What can we do as Americans if we are able to open our eyes and minds to this devastating indictment of our treatment of African-Americans?
If we cannot or do not want to wrap our minds around our moral culpability as a nation and a culture, let us think about it very simply and economically as capitalists.
There are approximately 44 million of us who identify as African American. Their median income is approximately two thirds of our national average income. If their income level reached that average literally $1 Trillion in income would be generated/added to our national economy every year.
Over 2 million blacks are incarcerated every year nationwide at a cost of over $31,000/individual or $62 Billion each year.
Total costs of our law enforcement and criminal justice systems per year are estimated to be up to $3.41 trillion. With the knowledge that African Americans currently consist of approximately 40% of those of us who are arrested and/or convicted and incarcerated yearly, their dysfunctionality/failure to thrive or institutional focus contributes to a potential cost of $1.36 trillion to us as tax payers every year.
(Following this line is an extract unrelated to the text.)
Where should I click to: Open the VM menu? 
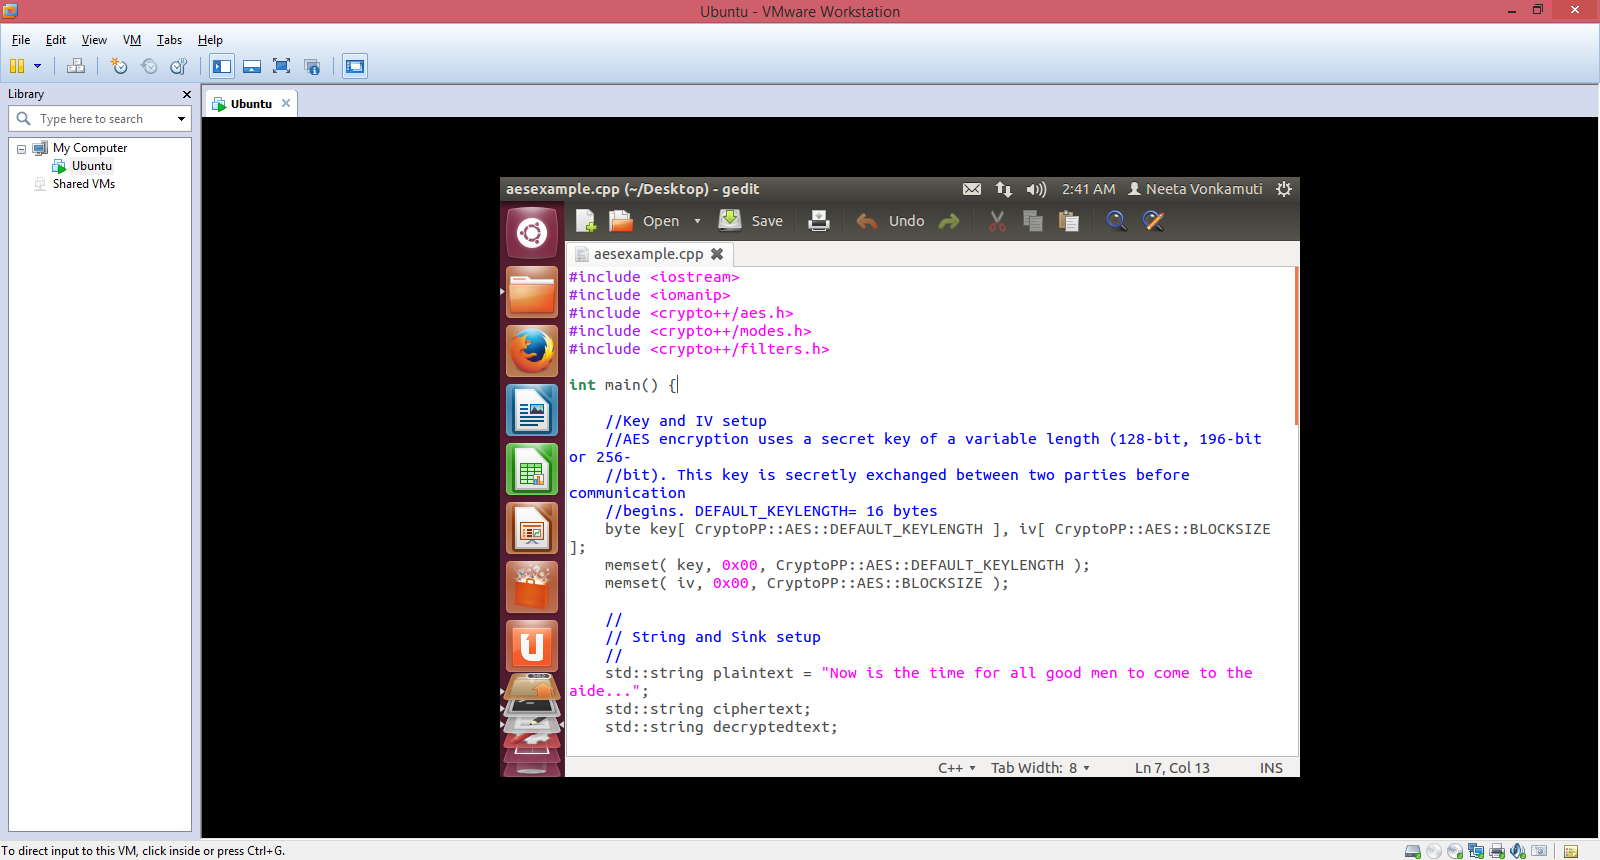click(x=131, y=40)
Our health care costs as a nation have reached $3.5 trillion yearly. We can reliably attribute at least 25 percent of that cost to the inherent lack of wellness care and insurance in the African American population. That is $875 million annually drained from our economy. And this doesn’t even take into account the incalculable social service costs generated by a population which because of its ongoing overall deficits in functionality and opportunity we have in fact created; engenders literally trillions in costs which again, come back to us as tax payers and members of health care systems.
So, what can we, what should we, what must we do?  
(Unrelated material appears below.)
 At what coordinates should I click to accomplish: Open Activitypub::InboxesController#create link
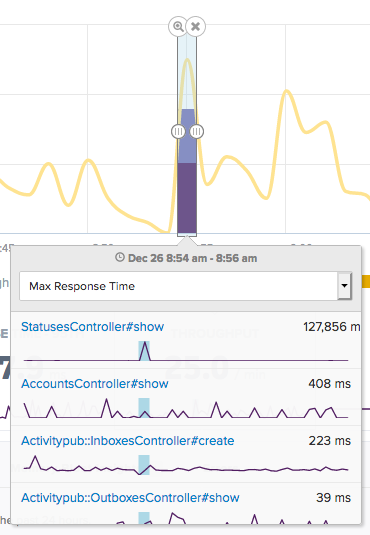tap(128, 440)
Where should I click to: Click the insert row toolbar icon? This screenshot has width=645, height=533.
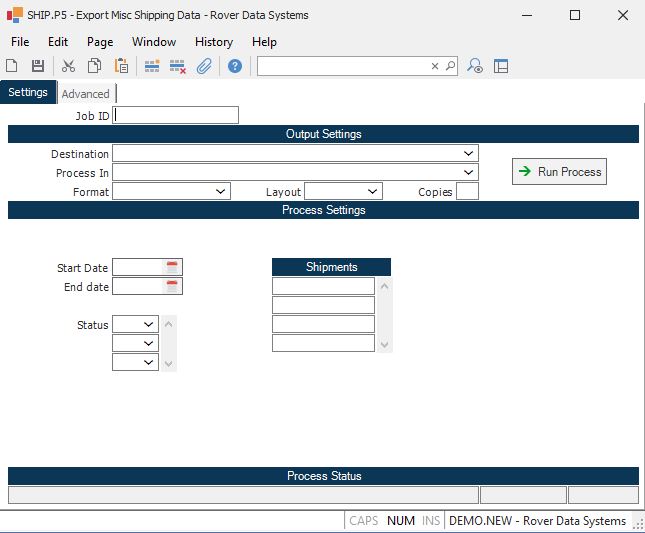point(152,66)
Believe or not the “vaccine” for this 400-year contagion, though not inexpensive is substantially less than the devastating cost we are entailing as a society and a nation year in and year out in our failure to address it:
Ongoing implicit and often still explicit segregation not only institutionalizes dysfunctionality, frustration and poverty as well as encouraging our racial stigmatization of those who identify as Black or African American. And, in a co-contagion; a Caucasian and Hispanic underclass has developed which mimics the institutionalized disenfranchisement of Blacks, particularly as evidenced by substantial deficits in physical and mental health care and wellness and multiplying incidences of substance abuse.